Towards South, Batumi
If you're going to Batumi (or South in general): Go to the central bus station and then follow the main road out of the centre. This might take you a while. If you see a Marshrutka (minibus) with a number, you may stop it (raise your arm) at any point and use it to leave the city before trying to catch cars to Batumi.
Towards North, Tbilisi
If you're trying to go to Tbilisi (or North in general, since transit traffic is not allowed in Kobuleti): Go to the general bus station and follow the road to your left (upon facing the station). Shortly after the turn, you will be able to hitchhike.

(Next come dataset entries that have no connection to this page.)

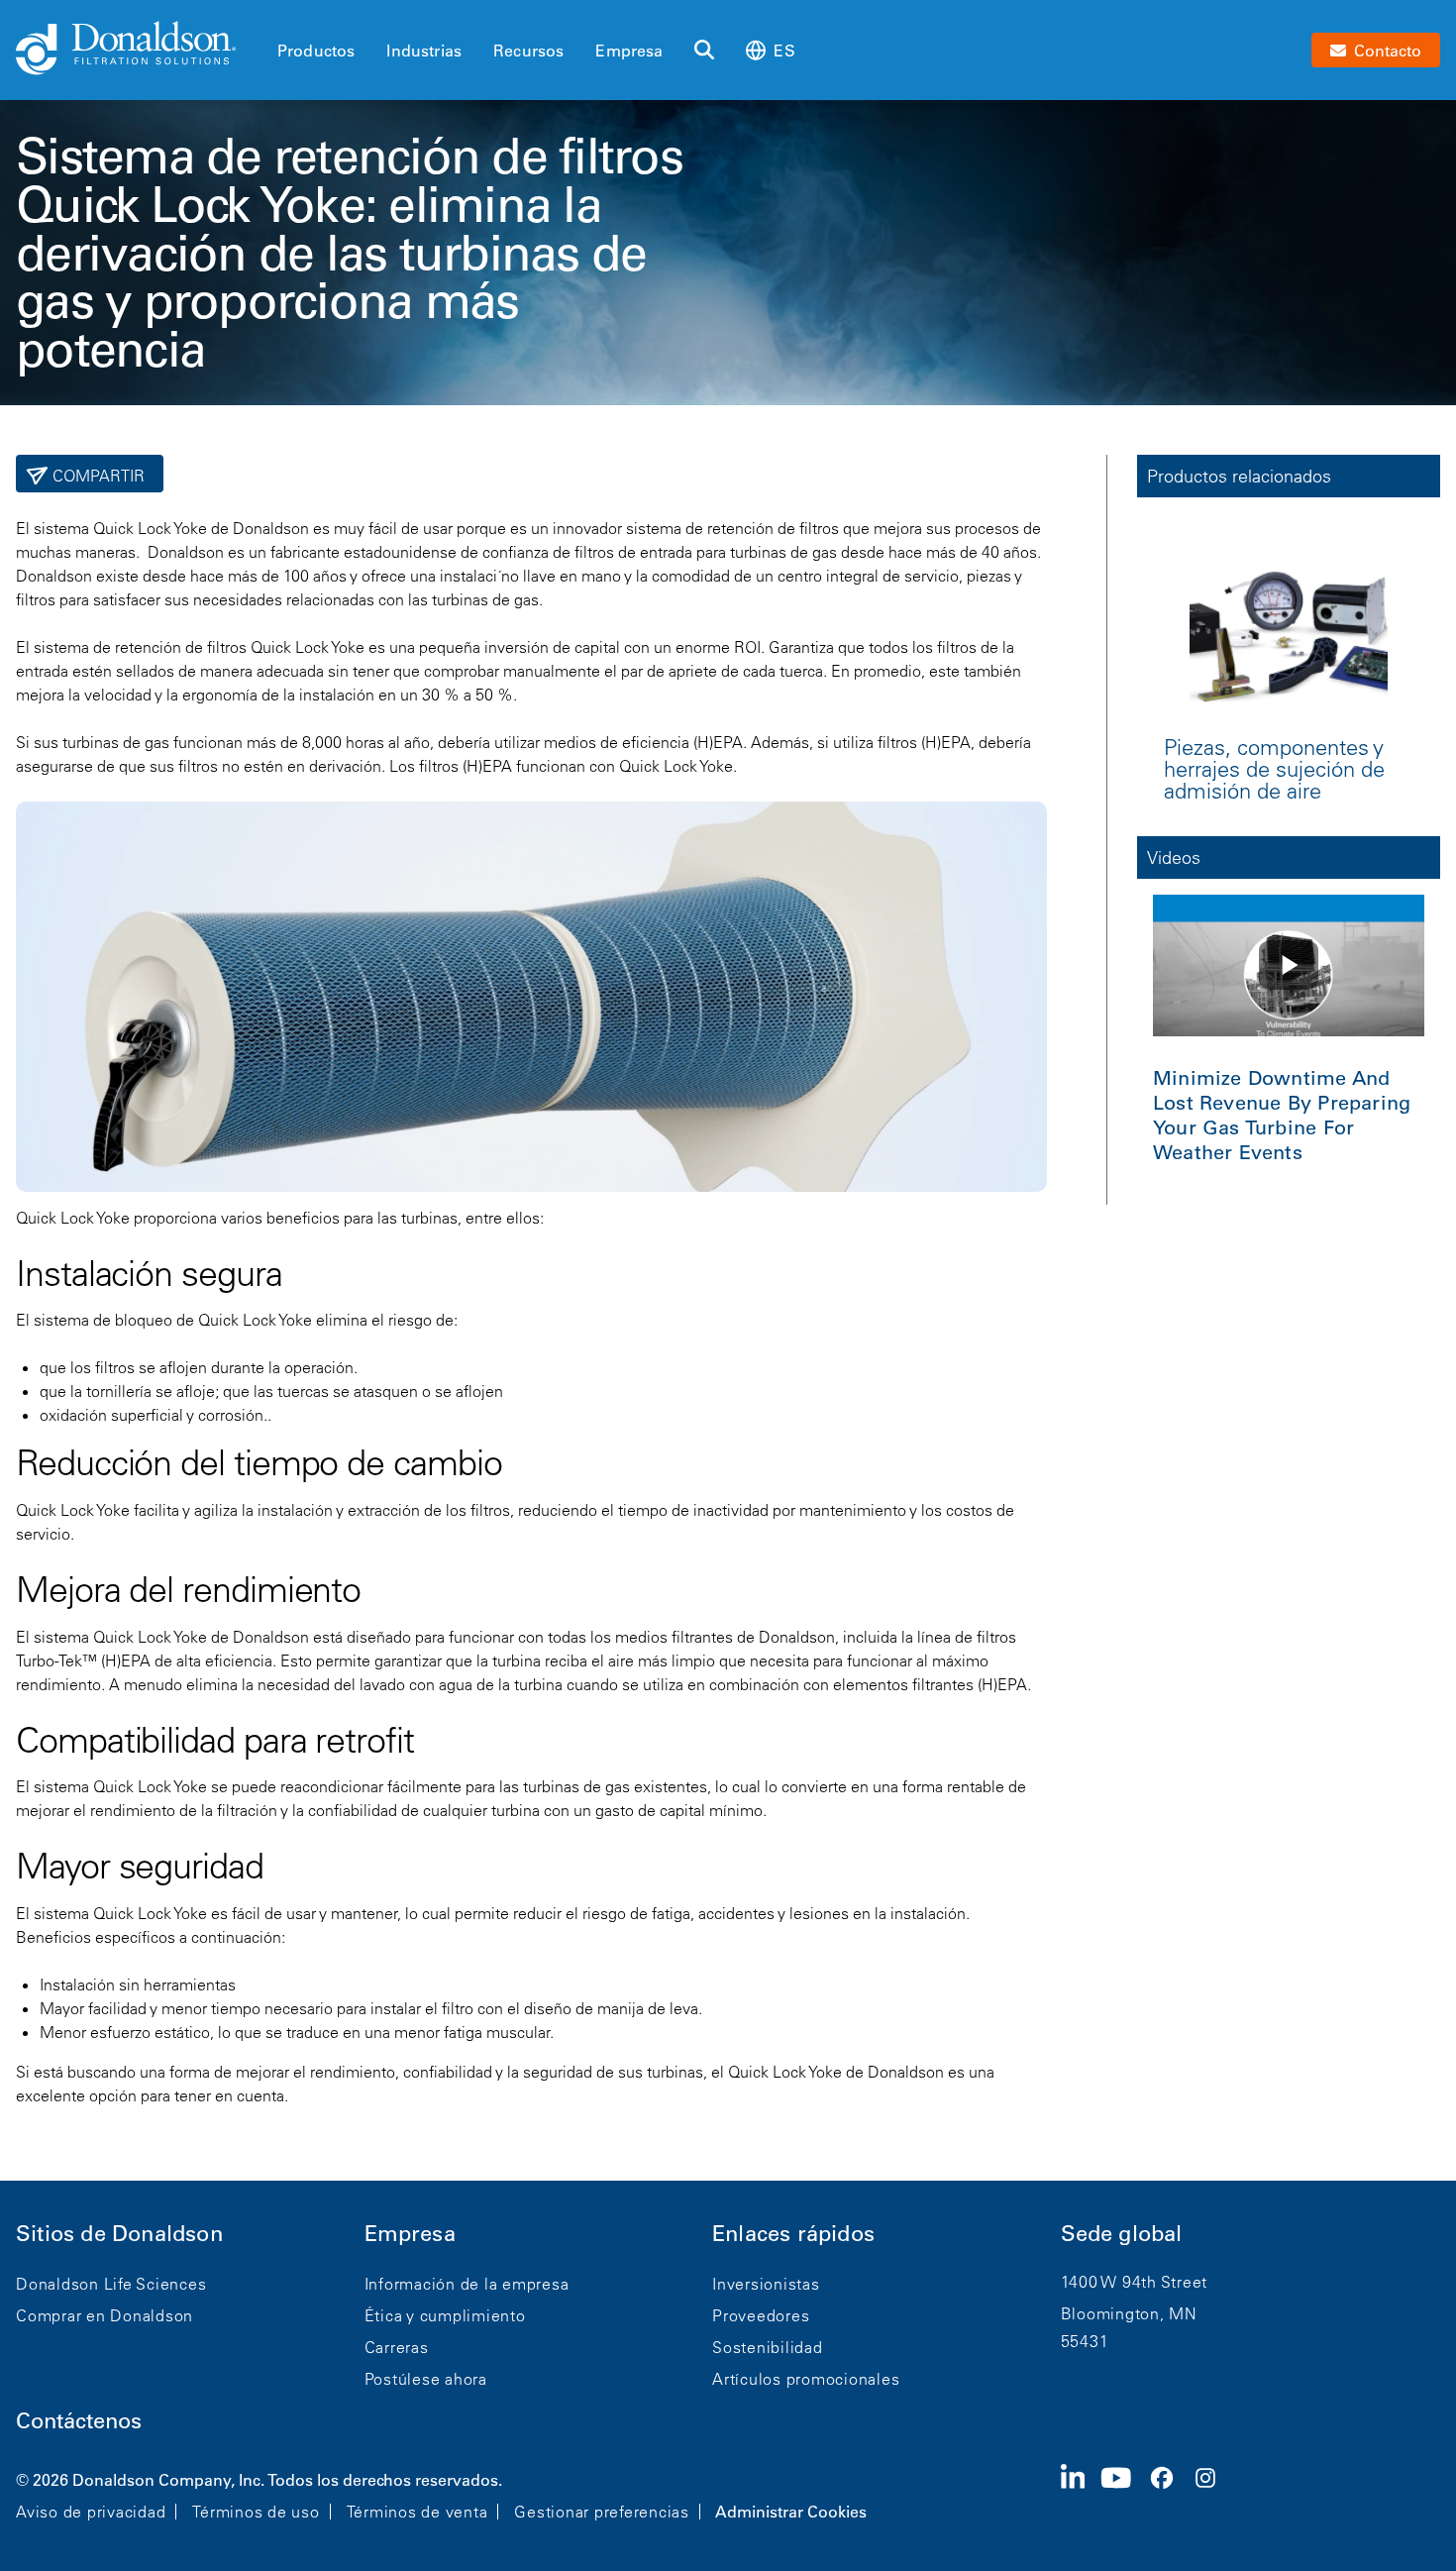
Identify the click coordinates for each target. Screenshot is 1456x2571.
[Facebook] (1170, 2493)
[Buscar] (704, 50)
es (784, 50)
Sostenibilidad (767, 2347)
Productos (316, 50)
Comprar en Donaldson (104, 2315)
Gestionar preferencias (601, 2511)
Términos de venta (417, 2511)
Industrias (424, 50)
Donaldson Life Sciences (111, 2284)
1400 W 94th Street (1134, 2282)
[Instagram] (1213, 2493)
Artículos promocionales (805, 2379)
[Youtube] (1124, 2493)
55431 (1085, 2341)
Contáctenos (79, 2421)
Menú (283, 17)
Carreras (396, 2347)
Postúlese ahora (425, 2379)
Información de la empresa (467, 2284)
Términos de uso (255, 2511)
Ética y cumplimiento (445, 2315)
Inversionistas (766, 2284)
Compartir (97, 475)
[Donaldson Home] (138, 49)
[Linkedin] (1081, 2493)
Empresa (629, 50)
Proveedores (760, 2315)
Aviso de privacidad (90, 2511)
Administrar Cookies (791, 2511)
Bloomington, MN (1129, 2313)
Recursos (528, 50)
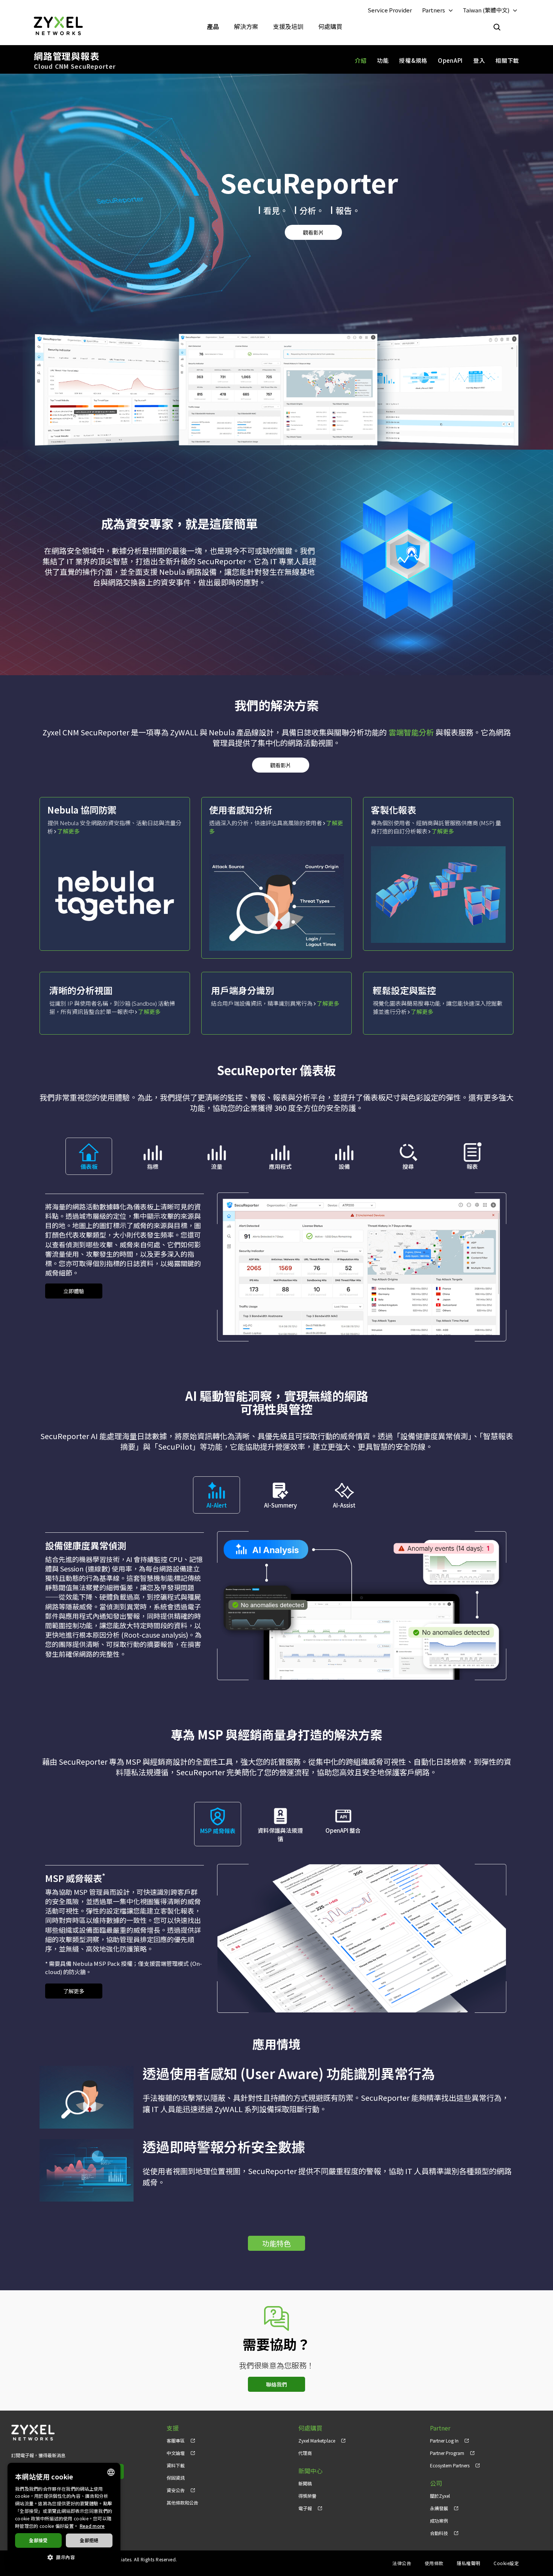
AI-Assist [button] (344, 1505)
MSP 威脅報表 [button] (217, 1831)
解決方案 (246, 26)
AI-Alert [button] (217, 1505)
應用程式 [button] (280, 1166)
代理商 (305, 2453)
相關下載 (507, 60)
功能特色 (276, 2243)
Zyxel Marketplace (316, 2440)
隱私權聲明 (468, 2563)
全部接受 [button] (38, 2540)
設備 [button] (344, 1166)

If you want to leave the city via Griogleti (then Poti etc.), you need to follow the main road from the centre along the coast until the houses stop. You might try to stop cars near the gas stations or catch a marshrutka (a minibus) to get you out of the center.
If you're planning to visit Mtirala (highly recommended!), try to hitchhike to Chakvi (direction of Batumi) and then take a local Marshrutka to Chakvistavi (the traffic between Chakvi and Chakvistavi is rather thin). There are signs (in Latin writing) indicating the road to the national park.
The city is spread along the coast, so you be sure not to leave your hitchhiked car too early because you might have to walk for ages until you reach the centre. If you are looking for a place to set up a tent, make sure to stay in the Northern part, as you will find a great area for camping at the beach.
Accommodation and Sleep
Upon entering the city from direction Poti, you can find a lot of free camping space with grass and some shadow between the road and the beach on your right side shortly after passing through Grigoleti. Lots of Georgians camp here as well and it is perfectly acceptable. Inside the town, you should avoid camping directly at the beach. There are a number of guesthouses and private rooms (around 25-40 Lari per night as of 2017) and, of course, a large number of middle class and pricey hotels.
Even in the summer, some local bazaars might close early. Supermarkets, like the Nikora at the central place in Kobuleti, are open 24/7. You will find many restaurants, often in hotels, with traditional Georgian food and several bars.